For these protocols that were originally designed only for local interoperability communicating encoding information is generally difficult, and it doesn't necessarily match the claimed encoding of the platform you're running on.

Unicode and the rise of multilingual computing

The path to addressing the fundamental limitations of bilingual computing actually started more than 25 years ago, back in the late 1980's. An initial draft proposal for a 16-bit "universal encoding" was released in 1988, the Unicode Consortium was formed in early 1991 and the first volume of the first version of Unicode was published later that same year.

Microsoft added new text handling and operating system APIs to Windows based on the 16-bit C level wchar_t type, and Sun also adopted Unicode as part of the core design of Java's approach to handling text.
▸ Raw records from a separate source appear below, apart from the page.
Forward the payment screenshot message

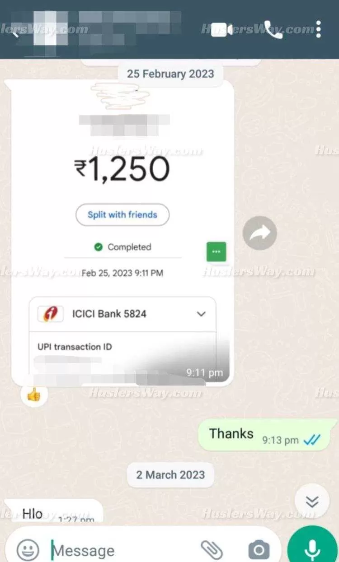(259, 233)
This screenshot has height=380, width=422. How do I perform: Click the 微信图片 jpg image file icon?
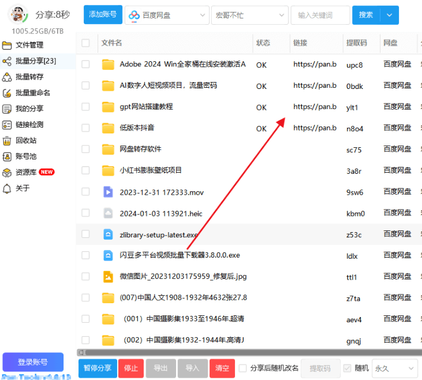coord(108,277)
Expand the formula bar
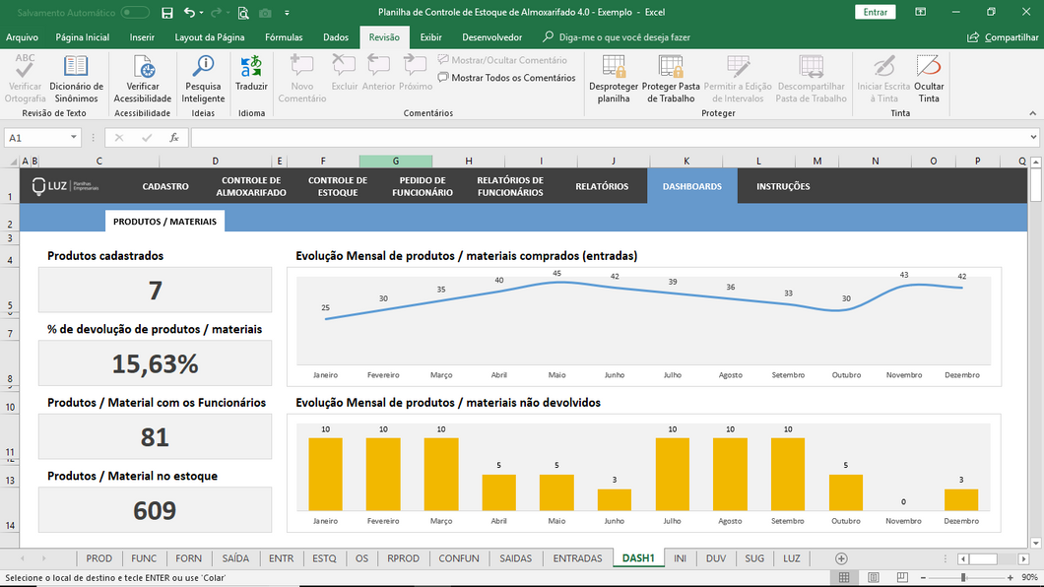The image size is (1044, 587). (1033, 138)
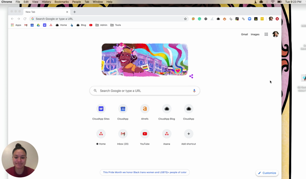Click the voice search microphone icon
Viewport: 306px width, 179px height.
194,91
However, there was a problem. The original Unicode design had decided that "16 bits ought to be enough for anybody" by restricting their target to only modern scripts, and only frequently used characters within those scripts. However, when you look at the "rarely used" Kanji and Han characters for Japanese and Chinese, you find that they include many characters that are regularly used for the names of people and places - they're just largely restricted to proper nouns, and so won't show up in a normal vocabulary search. So Unicode 2.0 was defined in 1996, expanding the system out to a maximum of 21 bits per code point (using up to 32 bits per code point for storage).

As a result, Windows (including the CLR) and Java now use the little-endian variant of UTF-16 to allow their text APIs to handle arbitrary Unicode code points. The original 16-bit code space is now referred to as the Basic Multilingual Plane.
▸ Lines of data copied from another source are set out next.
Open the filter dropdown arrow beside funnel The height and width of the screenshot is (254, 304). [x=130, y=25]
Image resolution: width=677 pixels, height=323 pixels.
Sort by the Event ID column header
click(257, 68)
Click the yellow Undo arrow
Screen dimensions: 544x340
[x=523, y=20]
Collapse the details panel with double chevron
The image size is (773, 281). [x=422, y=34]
While all that was going on, the POSIX world ended up adopting a different strategy for migrating to full Unicode support: attempting to standardise on the ASCII compatible UTF-8 text encoding.

The choice between using UTF-8 and UTF-16-LE as the preferred local text encoding involves some complicated trade-offs, and that's reflected in the fact that they have ended up being at the heart of two competing approaches to multilingual computing.

Choosing UTF-8 aims to treat formatting text for communication with the user as "just a display issue". It's a low impact design that will "just work" for a lot of software, but it comes at a price:

  • because encoding consistency checks are mostly avoided, data in different encodings may be freely concatenated and passed on to other applications. Such data is typically not usable by the receiving application.
  • for interfaces without encoding information available, it is often necessary to assume an appropriate encoding in order to display information to the user, or to transform it to a different encoding for communication with another system that may not share the local system's encoding assumptions. These assumptions may not be correct, but won't necessarily cause an error - the data may just be silently misinterpreted as something other than what was originally intended.
  • because data is generally decoded far from where it was introduced, it can be difficult to discover the origin of encoding errors.
  • as a variable width encoding, it is more difficult to develop efficient string manipulation algorithms for UTF-8. Algorithms originally designed for fixed width encodings will no longer work.
  • as a specific instance of the previous point, it isn't possible to split UTF-8 encoded text at arbitrary locations. Care needs to be taken to ensure splits only occur at code point boundaries.

UTF-16-LE shares the last two problem, but to a lesser degree (simply due to the fact most commonly used code points are in the 16-bit Basic Multilingual Plane). However, because it isn't generally suitable for use in network protocols and file formats (without significant additional encoding markers), the explicit decoding and encoding required encourages designs with a clear separation between binary data (including encoded text) and decoded text data.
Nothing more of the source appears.